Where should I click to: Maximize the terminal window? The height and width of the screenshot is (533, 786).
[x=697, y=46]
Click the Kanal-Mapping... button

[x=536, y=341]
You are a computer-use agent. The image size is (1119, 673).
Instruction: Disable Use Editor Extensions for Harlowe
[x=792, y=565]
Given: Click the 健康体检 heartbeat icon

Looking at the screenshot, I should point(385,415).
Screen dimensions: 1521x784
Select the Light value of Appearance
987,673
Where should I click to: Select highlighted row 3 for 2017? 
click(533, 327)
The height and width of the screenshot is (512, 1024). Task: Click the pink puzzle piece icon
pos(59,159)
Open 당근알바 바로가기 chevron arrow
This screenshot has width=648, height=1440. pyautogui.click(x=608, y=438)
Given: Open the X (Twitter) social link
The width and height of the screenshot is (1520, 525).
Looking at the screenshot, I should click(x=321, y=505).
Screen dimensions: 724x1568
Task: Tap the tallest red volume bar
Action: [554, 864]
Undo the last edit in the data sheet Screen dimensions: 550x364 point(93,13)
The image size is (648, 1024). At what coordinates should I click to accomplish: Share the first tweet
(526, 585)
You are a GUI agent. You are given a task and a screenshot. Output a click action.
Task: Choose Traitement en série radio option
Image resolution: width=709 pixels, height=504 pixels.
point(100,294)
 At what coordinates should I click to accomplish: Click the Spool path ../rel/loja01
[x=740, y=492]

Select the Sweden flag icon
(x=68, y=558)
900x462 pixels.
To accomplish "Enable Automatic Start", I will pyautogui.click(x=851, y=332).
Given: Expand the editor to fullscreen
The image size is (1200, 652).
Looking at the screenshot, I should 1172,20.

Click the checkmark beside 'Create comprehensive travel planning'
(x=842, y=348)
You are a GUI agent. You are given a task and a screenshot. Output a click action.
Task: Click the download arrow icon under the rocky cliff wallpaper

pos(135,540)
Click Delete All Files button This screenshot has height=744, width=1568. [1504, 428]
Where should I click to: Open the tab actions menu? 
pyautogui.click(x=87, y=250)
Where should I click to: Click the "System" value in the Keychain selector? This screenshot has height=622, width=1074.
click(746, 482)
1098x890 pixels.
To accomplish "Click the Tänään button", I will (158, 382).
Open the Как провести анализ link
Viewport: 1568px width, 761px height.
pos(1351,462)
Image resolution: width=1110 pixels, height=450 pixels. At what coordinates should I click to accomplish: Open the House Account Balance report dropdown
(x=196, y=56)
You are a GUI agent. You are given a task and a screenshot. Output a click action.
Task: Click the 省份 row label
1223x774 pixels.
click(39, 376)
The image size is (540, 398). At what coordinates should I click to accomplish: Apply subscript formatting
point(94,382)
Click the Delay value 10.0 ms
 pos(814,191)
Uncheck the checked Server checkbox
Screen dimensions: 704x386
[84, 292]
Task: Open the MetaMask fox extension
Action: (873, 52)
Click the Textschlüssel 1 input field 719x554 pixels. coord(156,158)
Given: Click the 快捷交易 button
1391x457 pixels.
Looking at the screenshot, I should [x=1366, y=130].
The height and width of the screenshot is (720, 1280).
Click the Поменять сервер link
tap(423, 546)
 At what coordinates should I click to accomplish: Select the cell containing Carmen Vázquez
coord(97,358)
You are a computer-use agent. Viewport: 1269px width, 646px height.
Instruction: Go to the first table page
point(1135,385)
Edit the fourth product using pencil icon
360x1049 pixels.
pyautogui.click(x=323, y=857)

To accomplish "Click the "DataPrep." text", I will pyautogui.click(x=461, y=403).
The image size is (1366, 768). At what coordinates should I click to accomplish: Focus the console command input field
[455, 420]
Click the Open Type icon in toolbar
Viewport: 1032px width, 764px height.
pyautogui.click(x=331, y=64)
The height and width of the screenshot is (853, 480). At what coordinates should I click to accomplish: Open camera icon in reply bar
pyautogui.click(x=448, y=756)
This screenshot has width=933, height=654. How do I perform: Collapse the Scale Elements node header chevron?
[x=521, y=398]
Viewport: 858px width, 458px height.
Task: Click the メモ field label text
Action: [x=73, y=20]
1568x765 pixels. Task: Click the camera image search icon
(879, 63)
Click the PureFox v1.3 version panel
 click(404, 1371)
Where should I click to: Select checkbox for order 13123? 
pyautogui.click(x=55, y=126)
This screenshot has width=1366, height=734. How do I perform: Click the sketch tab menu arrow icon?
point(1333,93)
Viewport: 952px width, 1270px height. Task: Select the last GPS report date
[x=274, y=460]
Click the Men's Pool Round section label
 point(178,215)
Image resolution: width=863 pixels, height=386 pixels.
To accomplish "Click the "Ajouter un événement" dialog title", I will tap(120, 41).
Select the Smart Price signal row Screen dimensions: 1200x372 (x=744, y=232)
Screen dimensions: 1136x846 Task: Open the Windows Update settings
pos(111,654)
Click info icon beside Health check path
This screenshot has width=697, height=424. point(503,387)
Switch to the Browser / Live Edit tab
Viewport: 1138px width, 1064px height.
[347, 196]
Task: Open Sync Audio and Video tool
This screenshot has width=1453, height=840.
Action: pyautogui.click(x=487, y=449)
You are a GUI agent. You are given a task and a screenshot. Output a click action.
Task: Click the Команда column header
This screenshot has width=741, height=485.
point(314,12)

# # # # #

Requirement: Within the entries, find all lines that contain "computer" and copy each one.

Response:
You are a computer-use agent. The image size is (1119, 673).
You are a computer-use agent. Viewport: 1269px width, 646px height.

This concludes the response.